田中 先生も教師として、生徒をいろいろな角度から見てこられました。

山田 世の中に完璧な人間はいません。真正面からは短所ばかり目につく子でも、角度を変えて見ると違った面も見えてくる。サッカーの指導でも同じことで、長所を発見してのばしていく。そうすると次第に短所は消えていくものです。

諦めずにやることに成長と進化がある

田中 長崎のご出身で法政大学ではサッカー部に所属されていました。

山田 島原商業高校のサッカー部時代に師匠である小嶺忠敏監督との出会いがありました。日本一を十数回達成した指導者で、僕は小嶺先生から大きな影響を受けました。高校3年の時に日本一となり、卒業後は法政大学に進学。当時の法政はU20の選手が各学年に7~8人いるなど、全国から優秀な選手が集まっていてレベルの高さに驚きました。
卒業後は長崎で教員になる予定でしたが、総理大臣杯の準決勝と長崎県の教員採用試験が重なってしまった。監督には前から採用試験を受けると言っていたので、前日荷物をまとめていると「サッカーと採用試験のどっちを選ぶんだ?」と聞かれ、思わず「サッカーです!」と答えてしまった......。結局、採用試験に行かず、準決勝では早稲田大学に敗退。この先どうしようかという時に、たまたま前橋育英高校からお話をいただいたんです。当初は国体までの2年間のつもりで赴任し、小嶺監督からは何度も「早く長崎に帰ってこい」と言われていたのですが、「すみません、指導した生徒が卒業したら帰ります」と毎回のように答えてしまう。しかし、毎年新しい生徒が入ってきますから、結局帰ることができずに今まで36年もいてしまいました。
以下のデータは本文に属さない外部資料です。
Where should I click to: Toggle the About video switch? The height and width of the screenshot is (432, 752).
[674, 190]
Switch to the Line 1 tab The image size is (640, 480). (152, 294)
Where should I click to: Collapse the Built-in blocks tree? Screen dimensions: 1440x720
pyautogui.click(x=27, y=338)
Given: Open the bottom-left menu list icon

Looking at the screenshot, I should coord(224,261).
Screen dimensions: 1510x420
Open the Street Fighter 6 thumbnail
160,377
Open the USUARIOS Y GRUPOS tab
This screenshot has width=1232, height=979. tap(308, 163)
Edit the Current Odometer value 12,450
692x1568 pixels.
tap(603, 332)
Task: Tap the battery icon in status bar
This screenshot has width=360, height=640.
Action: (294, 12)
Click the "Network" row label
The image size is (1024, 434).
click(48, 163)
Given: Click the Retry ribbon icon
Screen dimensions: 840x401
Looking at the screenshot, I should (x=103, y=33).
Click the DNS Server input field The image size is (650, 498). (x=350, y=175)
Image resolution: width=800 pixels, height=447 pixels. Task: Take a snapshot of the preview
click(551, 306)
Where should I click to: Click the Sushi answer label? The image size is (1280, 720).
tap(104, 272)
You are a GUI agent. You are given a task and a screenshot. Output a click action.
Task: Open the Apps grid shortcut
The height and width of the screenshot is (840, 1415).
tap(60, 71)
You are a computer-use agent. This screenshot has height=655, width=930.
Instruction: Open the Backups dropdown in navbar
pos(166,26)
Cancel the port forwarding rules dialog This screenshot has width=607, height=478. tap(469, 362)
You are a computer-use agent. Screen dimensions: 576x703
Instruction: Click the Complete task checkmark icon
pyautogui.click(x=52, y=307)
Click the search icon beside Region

田中 本当に先生になるために生まれてきたような方ですね。部員の方と寮で生活されているとか。

山田 生徒が全国から集まってきますので寮があり、僕もそこに住んでいます。毎朝6時過ぎに生徒と一緒に起き、体操をやって朝食を食べています。

田中 高校の教員は授業も部活もあって、場合によっては寮で一緒に生活してと、本当に忙しい。近年は部活動のあり方が問題になっています。前橋育英ではどのようにされていますか。

山田 基本的には学校内に顧問がいれば、安全性を確保したうえで、生徒達のみで活動することを許可しています。また、硬式野球、バスケット、サッカー、陸上、柔道、剣道などの強化部には専門のコーチ、監督がいます。強化部も週1日は必ず休むことを10年以上前から実践しています。しっかり休むということも大切なことです。

田中 校長の仕事も大変では。

山田 そうなんです。でも、4時からのサッカー部の練習に行ってもよいということで校長をやらせてもらっていますので、副校長と教頭に助けてもらいながらなんとかやっている状態です。

田中 以前はスポーツが強いと勉強はできないとか、勉強ができるとスポーツはできないという目で見られていましたが、最近ではそんなことは全くなくなってきましたね。

山田 頭が良くないとスポーツはできません。前橋育英で良い選手は本当に頭が良い。国立大学に進む子もいます。法政には毎年一番良い選手が入っていますよ。

田中 それはありがとうございます(笑)。最後に、大学教育に対して期待することを教えていただけますか。

山田 卒業生と会うと、高校時代に1回も試合に出られなくて、頑張ってチームをサポートして応援してきた子が、大学で大きく成長しているケースが数多くあります。そして、そのような子は社会に出ても大いに能力を発揮して活躍している。失敗や挫折があっても諦めずにやることに成長と進化があります。彼らからは「サッカー部時代は苦しかったけれども、自分の人生にとって非常に大事な3年間だった」と言われると、人を育てる仕事に改めてやりがいを感じます。今後とも、大学とともに人を育てる仕事を続けていきたいと思います。

田中 本日はありがとうございました。


前橋育英高等学校 校長・サッカー部監督 山田 耕介(やまだ こうすけ)

1959年長崎県生まれ。島原商業高校サッカー部でインターハイ優勝。1978年に法政大学法学部に入学、サッカー部で1980年に総理大臣杯優勝。1982年から前橋育英高等学校の社会科教員、サッカー部監督。2017年からは同校の校長を務める。今年1月の全国高校サッカー選手権で悲願の初優勝を果たす。